Habitación 362

11 de diciembre 2025 - 03:07

Cuando una cumple años no quiere flores ni su perfume favorito. Lo que quiere es pasar un fin de semana en un buen hotel con albornoz y zapatillas, desayuno incluido y un paseo para disfrutar de ese atardecer atlántico del que estamos tan orgullosos aquí en el sur. Por eso reservo con tres meses de antelación mi propio regalo de cumpleaños, para que no haya sorpresas.

Ese día llegó y pusimos rumbo a nuestro paraíso elegido. Llegamos, descargamos las maletas y entramos en ese maravilloso hotel a través de unas puertas giratorias, sin saber que nuestro mundo iba a girar también. Un árbol de Navidad de dos pisos de altura, lámparas enormes y sofás tan largos que nos hicieron sentir figurantes en una película de gigantes. Nos entregaron las tarjetas agradeciendo nuestra visita y nos indicaron que, a la vuelta del pasillo, a la derecha, estaban los ascensores: tercera planta, habitación 362. Entramos en el primer ascensor que vimos y ahí empezó nuestro viaje.

Llegamos a la tercera planta, recorrimos tres kilómetros de pasillo y la última habitación era la 340. Volvimos a hacer esos tres kilómetros de vuelta y abrimos una puerta que nos llevó a otra dimensión: cientos de colchones apilados, útiles de mantenimiento y un carrito con algunas bolas rotas del árbol de Navidad. Seguimos por otro pasillo igual de largo, no se veía el fin, y yo sentía que me habían salido canas nuevas, había pasado la Navidad, el fin de año, los Reyes y aún me quedaban muchos años por cotizar.
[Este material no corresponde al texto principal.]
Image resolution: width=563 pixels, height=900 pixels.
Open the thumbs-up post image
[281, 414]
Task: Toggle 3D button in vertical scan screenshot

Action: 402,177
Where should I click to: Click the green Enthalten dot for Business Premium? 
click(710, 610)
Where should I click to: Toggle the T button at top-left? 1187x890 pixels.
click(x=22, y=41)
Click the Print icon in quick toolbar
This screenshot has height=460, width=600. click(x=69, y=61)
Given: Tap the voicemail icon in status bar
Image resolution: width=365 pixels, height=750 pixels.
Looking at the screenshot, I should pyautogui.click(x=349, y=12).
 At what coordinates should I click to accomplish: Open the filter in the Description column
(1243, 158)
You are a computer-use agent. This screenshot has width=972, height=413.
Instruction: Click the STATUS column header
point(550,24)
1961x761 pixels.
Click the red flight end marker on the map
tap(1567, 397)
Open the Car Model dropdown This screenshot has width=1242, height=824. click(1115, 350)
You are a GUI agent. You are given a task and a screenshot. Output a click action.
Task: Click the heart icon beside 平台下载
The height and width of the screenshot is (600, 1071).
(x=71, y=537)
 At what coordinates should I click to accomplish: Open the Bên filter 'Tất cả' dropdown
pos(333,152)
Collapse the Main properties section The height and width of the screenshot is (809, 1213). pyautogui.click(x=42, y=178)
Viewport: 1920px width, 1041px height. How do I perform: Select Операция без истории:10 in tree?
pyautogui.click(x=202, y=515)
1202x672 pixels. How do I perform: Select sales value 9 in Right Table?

Encontramos el ascensor, bajamos y nos dimos cuenta de que había tres ascensores: el A, el B y el C. ¿Cuál sería el nuestro? Pues el C no era. Empecé a imaginarme a Matías Prats en el informativo de las nueve: “Desaparece una pareja de españoles dentro de un hotel del Algarve. Esperemos que aparezcan para el desayuno, lo tienen incluido; porque, ya se sabe, el hambre agudiza el ingenio”.

En una dimensión paralela yo estaba con el albornoz puesto, tomándome un café en la terraza, al sol, y sintiendo la brisa marina sobre mi piel. Escuchaba cómo rompían las olas desde la dimensión de película de bajo presupuesto en la que estábamos atrapados, recorriendo pasillos vacíos y las camas por hacer. Me imaginaba a mi sobrina ya mayor, yendo a la universidad, con la foto de su tía desaparecida en la puerta del frigorífico de su piso alquilado.

Al final esto no está tan mal: tenemos agua caliente, comida y un disco duro con series y películas. Sabemos que algún día encontraremos la salida y podremos volver a casa. Que alguien vaya a regarme las plantas. ¡Feliz jueves!